Until a few years ago scientists believed that the early atmosphere contained little or no oxygen. The small amounts present were produced through the chemical decomposition of the atmospheric carbon dioxide and water vapour by ultraviolet radiation. But it now appears that the early atmosphere may have contained a million times more oxygen then anyone had believed before.

The theoretical insight for this idea was provided by an astrophysicist in the United Sates who began began to wonder how the computer based models of the early atmosphere would be affected by the possibility that the sun had in its youth emitted more ultraviolet light than it does today. Recent measurements of half a dozen young sun-like stars indicate the possibility that the young sun may have emitted as much as 10000 times more Ultraviolet rays than  it does today. When the increased Ultraviolet  value was inserted in the computer based models it was found that the oxygen levels in the atmosphere rose by a factor of about one million.

The early geological record appears to support this conclu­sion. Geologists have long suspected that the oxygen level in the early atmosphere had to be much greater than previously calculated. Their analysis of the oldest rocks estimated to be more than 3.5 billion years old found oxidised iron and uranium in amounts that called for the atmospheric, oxygen levels to be a hundred to billion times greater than generally accepted. But scientists who study oxygen’s lethal effects on early life forms believe that even the calculated million fold increase in oxygen indicated above does not raise the early oxygen level enough to be detrimental to life’s emerging organic compounds.

Some scientists would like to believe that a mildly reducing atmosphere would have been essential for producing life, an idea that first occurred to Darwin. However there is contro­versy regarding the amounts of certain compounds such as hydrogen that were present. The scientists are of the view that hydrogen ought to have been present since in the absence of molecular hydrogen no organic compounds could have been made but they do concede that it was present in very insignifi­cant concentrations compared to the water vapour, nitrogen and carbon dioxide.

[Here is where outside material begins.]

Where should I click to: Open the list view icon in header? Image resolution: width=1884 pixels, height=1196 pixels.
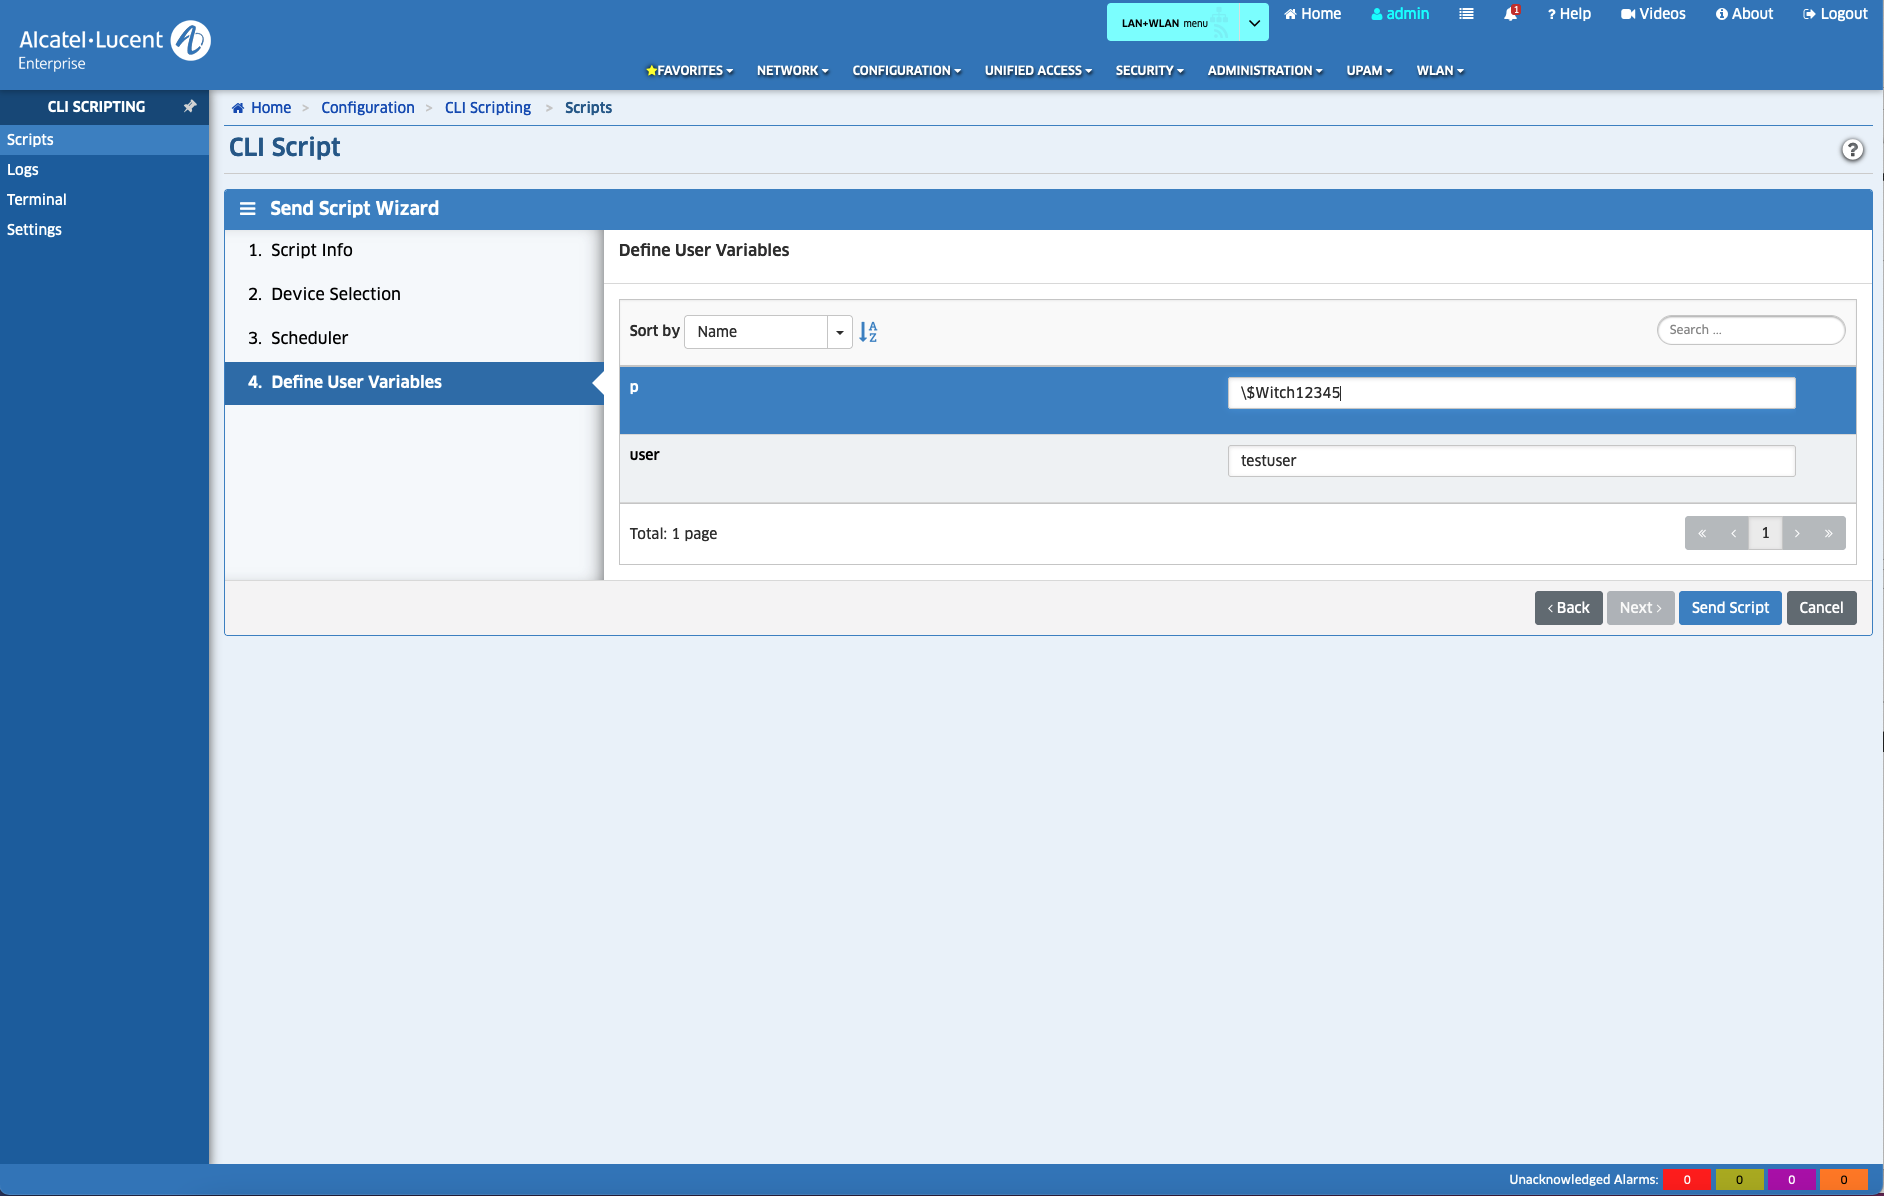(1466, 14)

Some chemists find it difficult to assume that the earth produced sufficient amounts of these volatile substances by volcanic outgassing amounts. They feel that comets may have been responsible for depositing these volatiles.

All the same, it has to be conceded that some atmospheric scientists have already made a significant contribution to our knowledge of the origin and evolution of the earth’s early atmosphere and that it is through continuation of such work that some day a major breakthrough would be achieved in this field.